"Донскиеведомости", No 24. 29 января(11 февраля) 1919. С. 3-4[1]
Жертва Каледина
Все достижения казались такими доступными в первые дни нашей революции. Казалось, что одним взмахом переворота мы добились всего, что могли желать. И вдруг все уверовали, что больше нет России-мачехи, что на смену ее родина для всех стала любимой матерью.
В непреложной уверенности этой на местах закипела работа, чтобы параллельно со строением нового политического здания всей государственной храмины российской и отдельные ячейки получили новое устройство, более соответствующее местным интересам.
Закипела работа эта и у нас на Дону. Радостно, как на праздник, стекались в Новочеркасск депутаты первого Большого Войскового Круга, чтобы свободно посудить о своих казачьих делах, чтобы свободно избрать себе батьку - атамана.
Посудили. Избрали. И пернач, 200 лет находившийся в руках присланцев из Петербурга, очутился у избранника народного, первого атамана возрожденного вольного казачества - Алексея Максимовича Каледина.
С радостью в сердце разъехались депутаты по своим станицам. С радостью встречали их избравшие их. Радость разлилась по всем степям донским.
Но недолго суждено было прожить этой радости. Нежданно, негаданно из Питера весть пришла: избранник казачий объявлен изменником. Разгорелась история о "калединском мятеже". И хоть закончилась она полным посрамлением клеветников Алексея Максимовича - все же горький осадок обиды остался в душе казачества и радость его была отравлена.
А потом пало в России то правительство, которое вздумало оклеветать нашего Первого Атамана и последними защитниками которого были наши же казачьи полки. Россией завладели своры разбойников и предателей, воспользовавшиеся туманом, заволокшим глаза темному русскому народу.
Холодок опасения, сомнения, сменивший радость первых дней революции, в свою очередь был заменен ужасом, отчаянием при виде тех событий, свидетелями которых мы являемся за последние полтора года и о которых не хочется и говорить, чтобы лишний раз не бередить наших ран. И в них, в событиях этих, мы поняли, что счастливая жизнь не добывается так легко, как это казалось нам в марте 1917 года. Мы увидели, что "судьба жертв искупительных просит"[2] и что жизнь радости и благополучия взращивается лишь на слезах, крови и костях мучеников за благо народное.
Ручьями лилась кровь по русской земле. Жертвы кровавой бани исчислялись тысячами. И среди них казачьи жертвы заняли едва ли не первое место.

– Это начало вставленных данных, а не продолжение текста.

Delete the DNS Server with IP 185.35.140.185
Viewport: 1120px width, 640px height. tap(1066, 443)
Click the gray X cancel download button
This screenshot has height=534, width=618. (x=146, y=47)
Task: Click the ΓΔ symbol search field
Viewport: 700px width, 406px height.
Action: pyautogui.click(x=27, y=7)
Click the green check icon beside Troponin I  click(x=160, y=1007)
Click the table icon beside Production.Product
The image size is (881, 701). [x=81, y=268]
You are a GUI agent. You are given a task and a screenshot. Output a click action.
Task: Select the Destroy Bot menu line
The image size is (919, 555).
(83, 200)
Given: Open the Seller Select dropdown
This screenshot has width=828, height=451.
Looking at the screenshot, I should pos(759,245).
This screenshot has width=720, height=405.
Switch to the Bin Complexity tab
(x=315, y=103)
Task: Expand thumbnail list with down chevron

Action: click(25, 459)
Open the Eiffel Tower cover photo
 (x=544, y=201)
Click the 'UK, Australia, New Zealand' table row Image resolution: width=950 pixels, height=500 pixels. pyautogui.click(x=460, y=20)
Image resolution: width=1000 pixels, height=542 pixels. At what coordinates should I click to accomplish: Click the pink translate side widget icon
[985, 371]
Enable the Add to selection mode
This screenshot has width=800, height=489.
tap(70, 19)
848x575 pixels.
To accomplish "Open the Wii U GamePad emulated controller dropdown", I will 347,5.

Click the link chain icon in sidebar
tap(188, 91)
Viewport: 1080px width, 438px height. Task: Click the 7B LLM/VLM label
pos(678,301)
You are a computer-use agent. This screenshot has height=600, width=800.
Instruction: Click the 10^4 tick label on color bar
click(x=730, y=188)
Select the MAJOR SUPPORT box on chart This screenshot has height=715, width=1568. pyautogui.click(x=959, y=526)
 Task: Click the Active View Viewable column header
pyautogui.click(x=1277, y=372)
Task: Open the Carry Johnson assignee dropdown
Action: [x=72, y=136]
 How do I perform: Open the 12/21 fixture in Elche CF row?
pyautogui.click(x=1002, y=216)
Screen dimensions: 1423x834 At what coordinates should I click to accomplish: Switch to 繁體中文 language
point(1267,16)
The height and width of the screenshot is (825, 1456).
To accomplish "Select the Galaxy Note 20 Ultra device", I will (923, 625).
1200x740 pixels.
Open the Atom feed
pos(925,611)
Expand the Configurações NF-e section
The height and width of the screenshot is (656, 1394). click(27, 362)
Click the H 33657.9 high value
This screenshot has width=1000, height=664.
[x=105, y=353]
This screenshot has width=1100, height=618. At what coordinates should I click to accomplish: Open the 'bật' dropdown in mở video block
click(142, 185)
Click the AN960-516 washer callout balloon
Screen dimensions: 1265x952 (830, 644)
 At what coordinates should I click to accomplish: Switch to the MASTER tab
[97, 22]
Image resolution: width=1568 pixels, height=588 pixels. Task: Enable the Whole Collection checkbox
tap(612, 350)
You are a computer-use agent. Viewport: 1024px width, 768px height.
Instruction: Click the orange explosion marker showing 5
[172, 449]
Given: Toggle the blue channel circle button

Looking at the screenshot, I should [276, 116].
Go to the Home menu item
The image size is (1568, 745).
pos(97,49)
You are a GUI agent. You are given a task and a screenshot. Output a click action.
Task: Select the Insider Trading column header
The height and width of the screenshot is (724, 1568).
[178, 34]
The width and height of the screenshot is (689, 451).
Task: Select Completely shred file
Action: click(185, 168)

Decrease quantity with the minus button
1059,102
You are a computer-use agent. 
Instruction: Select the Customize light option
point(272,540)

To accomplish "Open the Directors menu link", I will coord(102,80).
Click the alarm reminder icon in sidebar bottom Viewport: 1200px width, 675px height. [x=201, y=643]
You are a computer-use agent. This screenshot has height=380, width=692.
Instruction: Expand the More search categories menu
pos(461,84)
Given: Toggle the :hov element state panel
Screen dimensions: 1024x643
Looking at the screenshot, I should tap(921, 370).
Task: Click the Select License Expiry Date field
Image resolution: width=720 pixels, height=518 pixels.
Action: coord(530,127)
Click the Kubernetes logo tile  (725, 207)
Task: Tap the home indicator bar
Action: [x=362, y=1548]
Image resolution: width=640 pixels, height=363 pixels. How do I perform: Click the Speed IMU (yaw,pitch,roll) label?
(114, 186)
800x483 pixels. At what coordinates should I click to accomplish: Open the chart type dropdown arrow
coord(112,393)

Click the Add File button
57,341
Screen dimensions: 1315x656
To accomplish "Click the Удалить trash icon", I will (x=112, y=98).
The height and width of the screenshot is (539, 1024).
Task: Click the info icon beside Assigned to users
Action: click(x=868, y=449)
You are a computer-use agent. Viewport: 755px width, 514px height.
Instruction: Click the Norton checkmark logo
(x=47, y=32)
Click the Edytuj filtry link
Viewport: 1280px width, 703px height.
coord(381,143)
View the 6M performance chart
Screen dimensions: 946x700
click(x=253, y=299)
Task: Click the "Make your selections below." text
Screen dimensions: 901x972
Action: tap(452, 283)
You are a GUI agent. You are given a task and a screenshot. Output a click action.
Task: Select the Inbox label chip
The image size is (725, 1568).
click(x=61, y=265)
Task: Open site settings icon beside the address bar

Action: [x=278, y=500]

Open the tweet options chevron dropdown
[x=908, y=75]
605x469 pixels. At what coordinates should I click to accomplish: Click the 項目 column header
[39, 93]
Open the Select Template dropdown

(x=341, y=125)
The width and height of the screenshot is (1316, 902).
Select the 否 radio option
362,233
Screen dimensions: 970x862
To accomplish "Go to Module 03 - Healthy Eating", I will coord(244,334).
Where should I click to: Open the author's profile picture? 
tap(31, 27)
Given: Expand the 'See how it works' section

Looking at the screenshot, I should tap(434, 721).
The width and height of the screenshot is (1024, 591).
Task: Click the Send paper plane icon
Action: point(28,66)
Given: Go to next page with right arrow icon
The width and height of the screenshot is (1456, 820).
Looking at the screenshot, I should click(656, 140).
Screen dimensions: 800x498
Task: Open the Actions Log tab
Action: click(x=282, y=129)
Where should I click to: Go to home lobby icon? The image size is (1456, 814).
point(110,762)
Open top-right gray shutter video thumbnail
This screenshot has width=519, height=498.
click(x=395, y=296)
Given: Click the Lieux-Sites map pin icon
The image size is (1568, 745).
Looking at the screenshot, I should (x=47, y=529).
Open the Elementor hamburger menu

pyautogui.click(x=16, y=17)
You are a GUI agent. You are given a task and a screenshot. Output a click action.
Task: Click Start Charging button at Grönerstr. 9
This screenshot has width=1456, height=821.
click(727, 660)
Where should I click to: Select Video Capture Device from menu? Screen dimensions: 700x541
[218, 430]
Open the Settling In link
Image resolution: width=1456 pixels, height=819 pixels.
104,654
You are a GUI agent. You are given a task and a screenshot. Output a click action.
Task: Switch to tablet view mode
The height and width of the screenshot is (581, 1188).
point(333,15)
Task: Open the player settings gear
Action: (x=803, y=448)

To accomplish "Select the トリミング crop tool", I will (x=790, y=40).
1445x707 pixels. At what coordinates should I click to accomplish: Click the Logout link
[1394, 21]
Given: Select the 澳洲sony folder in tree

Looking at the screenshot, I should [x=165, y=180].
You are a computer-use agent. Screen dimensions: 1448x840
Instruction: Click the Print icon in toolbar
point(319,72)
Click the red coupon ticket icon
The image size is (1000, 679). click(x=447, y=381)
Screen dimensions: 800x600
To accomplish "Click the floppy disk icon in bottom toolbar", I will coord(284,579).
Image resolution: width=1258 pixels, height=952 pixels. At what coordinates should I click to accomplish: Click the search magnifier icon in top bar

В стойкости за идеи свободы и законности гибли и гибнут казаки от дедов до внуков. И теперь, когда борьба эта подходит к концу, оглядываясь на кровавую цену, заплаченную за ныне близкую победу, мы невольно особенно долго останавливаемся и особенно низко склоняемся пред могилой первого выборного Атамана Донского казачества Алексея Максимовича Каледина. И думая об агнце этом, добровольно заклавшемся на алтаре спасения родины, в душах наших ярко вспыхивает уверенность, что одной этой жертвы достаточно, чтобы искупить грехи всей России. И вместе с тем невольно приходит в голову мысль о том, что донское казачество, из которого вышел этот великий патриот, вправе в будущей возрожденной России занять то положение, которое ему нужно, которое оно хочет и которое завоевало оно ролью своей в русской революции.
[1] Также редакционная статья в жанре хроники (неподписанная, хотя скорее всего является началом следующей за ней, уже подписанной Крюковым).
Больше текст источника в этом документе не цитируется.